━━ GIVEN ENTRIES ━━
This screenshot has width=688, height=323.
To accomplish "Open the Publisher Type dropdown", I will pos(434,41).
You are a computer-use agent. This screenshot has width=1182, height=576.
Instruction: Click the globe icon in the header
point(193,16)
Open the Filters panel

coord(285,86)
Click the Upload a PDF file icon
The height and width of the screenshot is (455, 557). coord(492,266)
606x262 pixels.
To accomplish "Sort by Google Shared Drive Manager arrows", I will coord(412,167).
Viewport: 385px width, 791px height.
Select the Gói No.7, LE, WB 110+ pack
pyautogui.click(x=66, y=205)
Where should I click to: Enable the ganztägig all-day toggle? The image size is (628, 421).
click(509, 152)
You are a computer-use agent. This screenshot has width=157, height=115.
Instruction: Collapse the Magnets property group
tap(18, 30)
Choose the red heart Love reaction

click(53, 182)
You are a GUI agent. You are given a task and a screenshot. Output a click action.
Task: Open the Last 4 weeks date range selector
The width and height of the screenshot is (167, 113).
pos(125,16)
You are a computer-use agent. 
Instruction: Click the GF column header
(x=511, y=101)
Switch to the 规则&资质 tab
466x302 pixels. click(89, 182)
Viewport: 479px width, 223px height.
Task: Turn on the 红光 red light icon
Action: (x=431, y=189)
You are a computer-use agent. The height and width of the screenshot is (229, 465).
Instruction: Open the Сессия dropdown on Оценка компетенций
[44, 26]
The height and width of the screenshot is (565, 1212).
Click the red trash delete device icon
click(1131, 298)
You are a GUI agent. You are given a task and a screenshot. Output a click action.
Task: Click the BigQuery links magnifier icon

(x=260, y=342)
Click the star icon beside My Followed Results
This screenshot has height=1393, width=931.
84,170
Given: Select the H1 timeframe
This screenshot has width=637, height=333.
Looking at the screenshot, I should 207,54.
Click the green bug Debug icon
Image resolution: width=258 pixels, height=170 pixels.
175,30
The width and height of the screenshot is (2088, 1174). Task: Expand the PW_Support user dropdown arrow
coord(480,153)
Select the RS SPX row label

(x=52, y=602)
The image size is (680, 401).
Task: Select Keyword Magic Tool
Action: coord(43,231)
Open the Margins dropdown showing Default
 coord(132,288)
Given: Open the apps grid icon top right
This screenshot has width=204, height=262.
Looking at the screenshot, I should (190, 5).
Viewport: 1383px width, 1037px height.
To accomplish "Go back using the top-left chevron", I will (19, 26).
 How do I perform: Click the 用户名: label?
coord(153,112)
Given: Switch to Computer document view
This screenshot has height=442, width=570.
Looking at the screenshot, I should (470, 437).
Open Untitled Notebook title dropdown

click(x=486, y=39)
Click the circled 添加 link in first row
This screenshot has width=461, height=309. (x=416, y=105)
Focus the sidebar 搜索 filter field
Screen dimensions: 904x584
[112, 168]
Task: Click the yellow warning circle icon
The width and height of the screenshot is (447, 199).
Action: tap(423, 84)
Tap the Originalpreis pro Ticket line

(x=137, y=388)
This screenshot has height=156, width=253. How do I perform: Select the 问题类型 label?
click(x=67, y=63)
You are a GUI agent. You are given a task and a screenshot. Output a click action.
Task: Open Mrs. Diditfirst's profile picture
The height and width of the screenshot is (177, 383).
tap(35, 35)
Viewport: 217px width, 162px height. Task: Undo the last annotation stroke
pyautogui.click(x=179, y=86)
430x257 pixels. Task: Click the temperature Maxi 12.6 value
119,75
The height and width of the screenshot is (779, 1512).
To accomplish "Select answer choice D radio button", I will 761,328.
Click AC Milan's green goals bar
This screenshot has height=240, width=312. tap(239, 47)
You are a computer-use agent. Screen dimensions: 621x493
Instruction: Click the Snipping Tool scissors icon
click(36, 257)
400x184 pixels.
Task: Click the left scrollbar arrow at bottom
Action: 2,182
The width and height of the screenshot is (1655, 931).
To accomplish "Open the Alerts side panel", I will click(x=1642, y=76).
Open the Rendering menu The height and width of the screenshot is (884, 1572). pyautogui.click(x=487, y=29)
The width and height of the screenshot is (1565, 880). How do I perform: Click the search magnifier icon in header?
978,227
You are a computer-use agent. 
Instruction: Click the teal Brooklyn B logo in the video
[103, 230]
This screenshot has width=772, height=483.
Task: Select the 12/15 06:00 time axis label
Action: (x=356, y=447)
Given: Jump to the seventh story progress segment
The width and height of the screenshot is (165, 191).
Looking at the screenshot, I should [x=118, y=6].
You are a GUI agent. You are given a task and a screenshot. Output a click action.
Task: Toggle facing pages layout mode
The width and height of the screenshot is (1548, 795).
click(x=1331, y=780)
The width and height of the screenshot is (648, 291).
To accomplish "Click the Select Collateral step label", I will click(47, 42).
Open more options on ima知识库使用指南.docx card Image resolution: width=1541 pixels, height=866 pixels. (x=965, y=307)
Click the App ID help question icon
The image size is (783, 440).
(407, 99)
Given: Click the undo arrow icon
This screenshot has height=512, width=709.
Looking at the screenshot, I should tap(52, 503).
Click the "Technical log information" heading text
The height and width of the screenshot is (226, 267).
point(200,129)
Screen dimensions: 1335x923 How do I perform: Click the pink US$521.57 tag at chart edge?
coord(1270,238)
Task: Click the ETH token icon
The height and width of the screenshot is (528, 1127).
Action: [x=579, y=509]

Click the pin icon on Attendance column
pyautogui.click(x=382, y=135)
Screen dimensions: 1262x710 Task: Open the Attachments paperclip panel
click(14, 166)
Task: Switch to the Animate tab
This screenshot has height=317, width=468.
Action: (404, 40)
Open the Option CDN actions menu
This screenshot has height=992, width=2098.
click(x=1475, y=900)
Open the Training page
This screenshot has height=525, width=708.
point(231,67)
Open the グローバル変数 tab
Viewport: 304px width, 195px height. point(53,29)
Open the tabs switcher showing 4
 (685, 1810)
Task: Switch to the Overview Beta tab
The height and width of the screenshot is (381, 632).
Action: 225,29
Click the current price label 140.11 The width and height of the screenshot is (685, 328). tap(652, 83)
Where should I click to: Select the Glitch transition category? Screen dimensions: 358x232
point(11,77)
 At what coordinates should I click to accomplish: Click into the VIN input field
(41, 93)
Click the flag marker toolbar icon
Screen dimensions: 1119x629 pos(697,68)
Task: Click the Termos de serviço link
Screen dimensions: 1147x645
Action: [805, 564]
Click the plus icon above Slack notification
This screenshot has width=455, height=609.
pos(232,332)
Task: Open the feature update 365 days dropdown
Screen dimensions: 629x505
━━━
• WHAT TO PRODUCE:
Copy all of the entries above verbatim, line for line.

• EXERCISE RESULT:
This screenshot has width=688, height=323.
To accomplish "Open the Publisher Type dropdown", I will pos(434,41).
You are a computer-use agent. This screenshot has width=1182, height=576.
Instruction: Click the globe icon in the header
point(193,16)
Open the Filters panel

coord(285,86)
Click the Upload a PDF file icon
The height and width of the screenshot is (455, 557). coord(492,266)
606x262 pixels.
To accomplish "Sort by Google Shared Drive Manager arrows", I will coord(412,167).
Viewport: 385px width, 791px height.
Select the Gói No.7, LE, WB 110+ pack
pyautogui.click(x=66, y=205)
Where should I click to: Enable the ganztägig all-day toggle? The image size is (628, 421).
click(509, 152)
You are a computer-use agent. This screenshot has width=157, height=115.
Instruction: Collapse the Magnets property group
tap(18, 30)
Choose the red heart Love reaction

click(53, 182)
You are a GUI agent. You are given a task and a screenshot. Output a click action.
Task: Open the Last 4 weeks date range selector
The width and height of the screenshot is (167, 113).
pos(125,16)
You are a computer-use agent. 
Instruction: Click the GF column header
(x=511, y=101)
Switch to the 规则&资质 tab
466x302 pixels. click(89, 182)
Viewport: 479px width, 223px height.
Task: Turn on the 红光 red light icon
Action: (x=431, y=189)
You are a computer-use agent. The height and width of the screenshot is (229, 465).
Instruction: Open the Сессия dropdown on Оценка компетенций
[44, 26]
The height and width of the screenshot is (565, 1212).
Click the red trash delete device icon
click(1131, 298)
You are a GUI agent. You are given a task and a screenshot. Output a click action.
Task: Click the BigQuery links magnifier icon

(x=260, y=342)
Click the star icon beside My Followed Results
This screenshot has height=1393, width=931.
84,170
Given: Select the H1 timeframe
This screenshot has width=637, height=333.
Looking at the screenshot, I should 207,54.
Click the green bug Debug icon
Image resolution: width=258 pixels, height=170 pixels.
175,30
The width and height of the screenshot is (2088, 1174). Task: Expand the PW_Support user dropdown arrow
coord(480,153)
Select the RS SPX row label

(x=52, y=602)
The image size is (680, 401).
Task: Select Keyword Magic Tool
Action: coord(43,231)
Open the Margins dropdown showing Default
 coord(132,288)
Given: Open the apps grid icon top right
This screenshot has width=204, height=262.
Looking at the screenshot, I should (190, 5).
Viewport: 1383px width, 1037px height.
To accomplish "Go back using the top-left chevron", I will (19, 26).
 How do I perform: Click the 用户名: label?
coord(153,112)
Given: Switch to Computer document view
This screenshot has height=442, width=570.
Looking at the screenshot, I should (470, 437).
Open Untitled Notebook title dropdown

click(x=486, y=39)
Click the circled 添加 link in first row
This screenshot has width=461, height=309. (x=416, y=105)
Focus the sidebar 搜索 filter field
Screen dimensions: 904x584
[112, 168]
Task: Click the yellow warning circle icon
The width and height of the screenshot is (447, 199).
Action: tap(423, 84)
Tap the Originalpreis pro Ticket line

(x=137, y=388)
This screenshot has height=156, width=253. How do I perform: Select the 问题类型 label?
click(x=67, y=63)
You are a GUI agent. You are given a task and a screenshot. Output a click action.
Task: Open Mrs. Diditfirst's profile picture
The height and width of the screenshot is (177, 383).
tap(35, 35)
Viewport: 217px width, 162px height. Task: Undo the last annotation stroke
pyautogui.click(x=179, y=86)
430x257 pixels. Task: Click the temperature Maxi 12.6 value
119,75
The height and width of the screenshot is (779, 1512).
To accomplish "Select answer choice D radio button", I will 761,328.
Click AC Milan's green goals bar
This screenshot has height=240, width=312. tap(239, 47)
You are a computer-use agent. Screen dimensions: 621x493
Instruction: Click the Snipping Tool scissors icon
click(36, 257)
400x184 pixels.
Task: Click the left scrollbar arrow at bottom
Action: 2,182
The width and height of the screenshot is (1655, 931).
To accomplish "Open the Alerts side panel", I will click(x=1642, y=76).
Open the Rendering menu The height and width of the screenshot is (884, 1572). pyautogui.click(x=487, y=29)
The width and height of the screenshot is (1565, 880). How do I perform: Click the search magnifier icon in header?
978,227
You are a computer-use agent. 
Instruction: Click the teal Brooklyn B logo in the video
[103, 230]
This screenshot has width=772, height=483.
Task: Select the 12/15 06:00 time axis label
Action: (x=356, y=447)
Given: Jump to the seventh story progress segment
The width and height of the screenshot is (165, 191).
Looking at the screenshot, I should [x=118, y=6].
You are a GUI agent. You are given a task and a screenshot. Output a click action.
Task: Toggle facing pages layout mode
The width and height of the screenshot is (1548, 795).
click(x=1331, y=780)
The width and height of the screenshot is (648, 291).
To accomplish "Click the Select Collateral step label", I will click(47, 42).
Open more options on ima知识库使用指南.docx card Image resolution: width=1541 pixels, height=866 pixels. (x=965, y=307)
Click the App ID help question icon
The image size is (783, 440).
(407, 99)
Given: Click the undo arrow icon
This screenshot has height=512, width=709.
Looking at the screenshot, I should tap(52, 503).
Click the "Technical log information" heading text
The height and width of the screenshot is (226, 267).
point(200,129)
Screen dimensions: 1335x923 How do I perform: Click the pink US$521.57 tag at chart edge?
coord(1270,238)
Task: Click the ETH token icon
The height and width of the screenshot is (528, 1127).
Action: [x=579, y=509]

Click the pin icon on Attendance column
pyautogui.click(x=382, y=135)
Screen dimensions: 1262x710 Task: Open the Attachments paperclip panel
click(14, 166)
Task: Switch to the Animate tab
This screenshot has height=317, width=468.
Action: (404, 40)
Open the Option CDN actions menu
This screenshot has height=992, width=2098.
click(x=1475, y=900)
Open the Training page
This screenshot has height=525, width=708.
point(231,67)
Open the グローバル変数 tab
Viewport: 304px width, 195px height. point(53,29)
Open the tabs switcher showing 4
 (685, 1810)
Task: Switch to the Overview Beta tab
The height and width of the screenshot is (381, 632).
Action: 225,29
Click the current price label 140.11 The width and height of the screenshot is (685, 328). tap(652, 83)
Where should I click to: Select the Glitch transition category? Screen dimensions: 358x232
point(11,77)
 At what coordinates should I click to accomplish: Click into the VIN input field
(41, 93)
Click the flag marker toolbar icon
Screen dimensions: 1119x629 pos(697,68)
Task: Click the Termos de serviço link
Screen dimensions: 1147x645
Action: [805, 564]
Click the plus icon above Slack notification
This screenshot has width=455, height=609.
pos(232,332)
Task: Open the feature update 365 days dropdown
Screen dimensions: 629x505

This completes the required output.